We've made no secret of our dislike for the typical startup-takes-venture-capital storyline and culture. Maxwell Wessel at The Harvard Business Review just about codifies what repels us about it:
Raising venture capital isn’t the be all and end all of entrepreneurial success. But it is an important metric... for an important subset of the business world — firms in pursuit of explosive growth — raising capital from angel investors or venture capitalists is an early step on a long and uncertain road to success.
So, firms in pursuit of explosive growth that raise capital to fund a long and uncertain roadtrip to success are an important subset of the business world.
If you judge entrepreneurial success as surviving or selling (including raising follow-on funding, being bought, or successfully IPO’ing) as no doubt your investors do, then your odds of success are lower outside of the superhubs.

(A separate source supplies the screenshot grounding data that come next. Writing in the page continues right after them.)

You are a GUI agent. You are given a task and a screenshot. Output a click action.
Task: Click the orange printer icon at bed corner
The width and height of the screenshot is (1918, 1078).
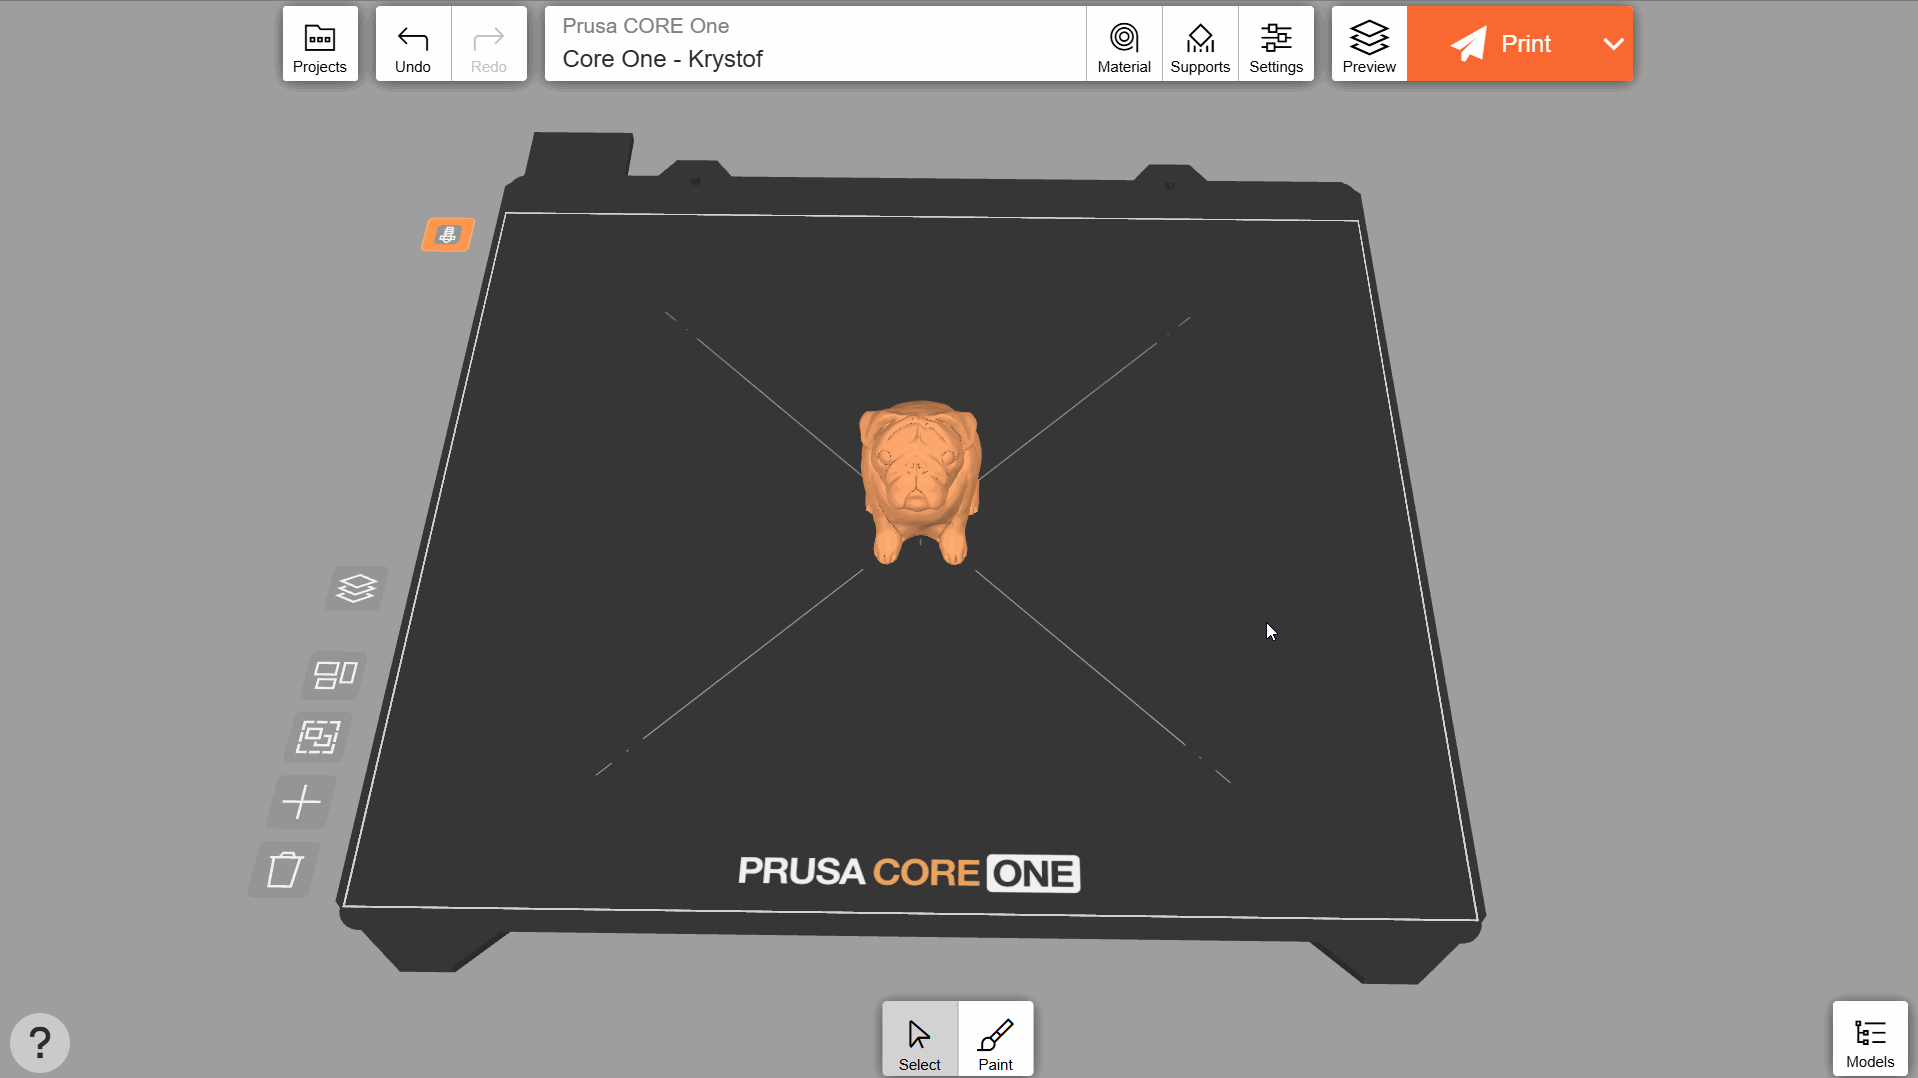tap(447, 235)
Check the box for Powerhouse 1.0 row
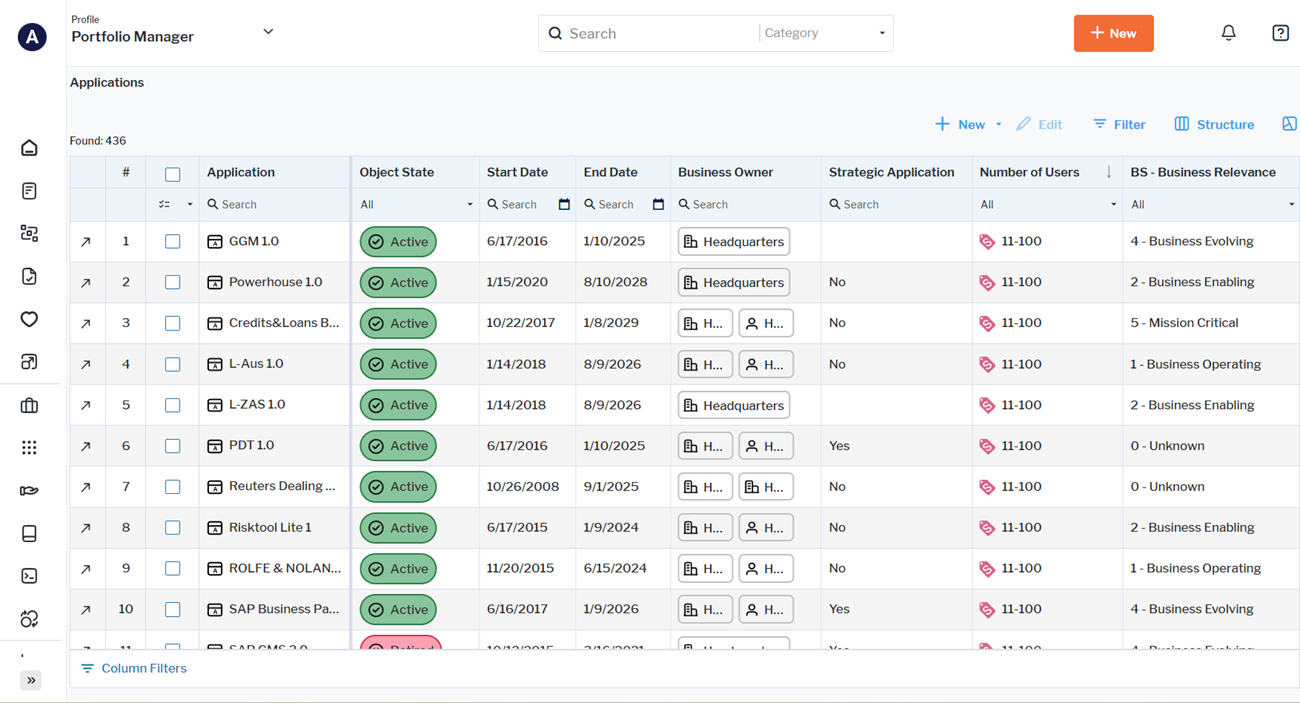The width and height of the screenshot is (1300, 703). (173, 283)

What if you judge it by something meaningful, like building something that makes your customers' lives better?
Every business is unique, so I would never claim to have the perfect answer for any founder trying to select his or her location. It’s not that founders outside of superhubs work any less hard, are any less talented, or have worse ideas. The reason the numbers look the way they do is because the environments are fundamentally different in start-up superhubs. And until community members acknowledge the shortcomings of secondary markets, and come up with some way of addressing them, then we should be open and honest with our entrepreneurs about the heavy toll they will pay to build their businesses where they live today.
The heavy toll we pay here: we're home for supper every night; our wives, children, and friends know and love us; every customer is important to us; no one's forcing us into ill-advised moonshots; we spend a good 25% of any given workday laughing together; we don't spend our days making money for someone else.
Ah, the high cost of not moving to Silicon Valley to change Populi into something that won't be here in five years.